APRA pushes for collective defence strategy against emerging cyber threats
Australia's prudential regulator has urged financial institutions to adopt a collective defence strategy against frontier AI-enabled cyber threats, warning that no organisation can fight the risk alone.
Speaking at the 2026 AFIA Risk Summit in Melbourne, Australian Prudential Regulation Authority (APRA) member Therese McCarthy Hockey said the rapid advancement of frontier AI models had created a "paradigm shift" in cyber security risk that demands industry-wide collaboration.
"In an ever more interconnected financial system, instability in one part of the system can quickly destabilise other areas," McCarthy Hockey said. "The scale of this challenge, the speed with which it's evolving and the borderless nature of the threat, require those of us on the right side of this battle to work together — at an industry level, a national level, and even at an international level."

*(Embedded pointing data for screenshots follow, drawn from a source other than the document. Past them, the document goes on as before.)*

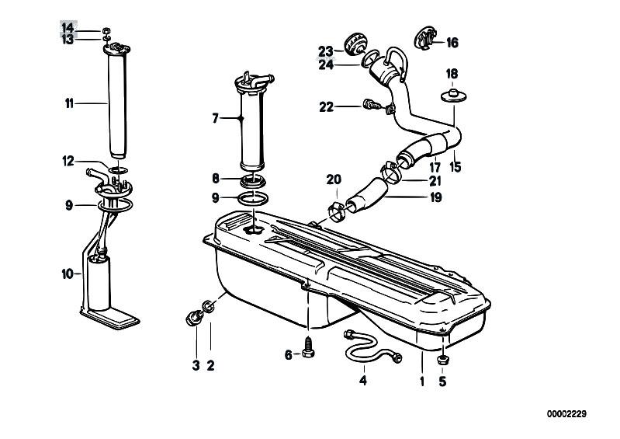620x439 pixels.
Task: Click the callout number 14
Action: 68,28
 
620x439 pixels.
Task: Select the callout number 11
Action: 69,103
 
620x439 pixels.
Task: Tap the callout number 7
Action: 215,118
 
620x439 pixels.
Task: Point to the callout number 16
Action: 452,43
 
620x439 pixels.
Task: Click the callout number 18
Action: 452,74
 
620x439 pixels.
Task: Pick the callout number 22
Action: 327,107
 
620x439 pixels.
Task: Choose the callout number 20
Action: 334,179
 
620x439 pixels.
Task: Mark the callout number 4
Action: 363,381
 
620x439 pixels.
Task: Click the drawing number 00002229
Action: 566,414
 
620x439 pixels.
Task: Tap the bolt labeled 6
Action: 308,347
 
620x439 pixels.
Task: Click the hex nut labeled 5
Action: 442,360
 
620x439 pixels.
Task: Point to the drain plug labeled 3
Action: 193,318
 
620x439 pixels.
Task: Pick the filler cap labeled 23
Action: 355,45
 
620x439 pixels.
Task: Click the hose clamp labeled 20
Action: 338,211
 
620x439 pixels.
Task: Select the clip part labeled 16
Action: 425,39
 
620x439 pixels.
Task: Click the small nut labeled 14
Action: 106,30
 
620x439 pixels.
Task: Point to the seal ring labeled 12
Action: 118,170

APRA's call comes in the wake of Anthropic's release of its Mythos AI model, which the company said had surpassed "all but the most skilled humans at finding and exploiting software vulnerabilities."
The Five Eyes cyber security agencies subsequently issued a joint statement warning that frontier AI models were set to "fundamentally transform both offensive and defensive cyber capabilities," adding that "the timeline is not years, it is months."
'Team Australia' mentality
McCarthy Hockey described the collective defence approach as a "Team Australia" mentality, comparing it to how financial institutions already share scam intelligence.
She said larger organisations that gain early access to frontier AI models have a responsibility to share what they learn with smaller peers and suppliers.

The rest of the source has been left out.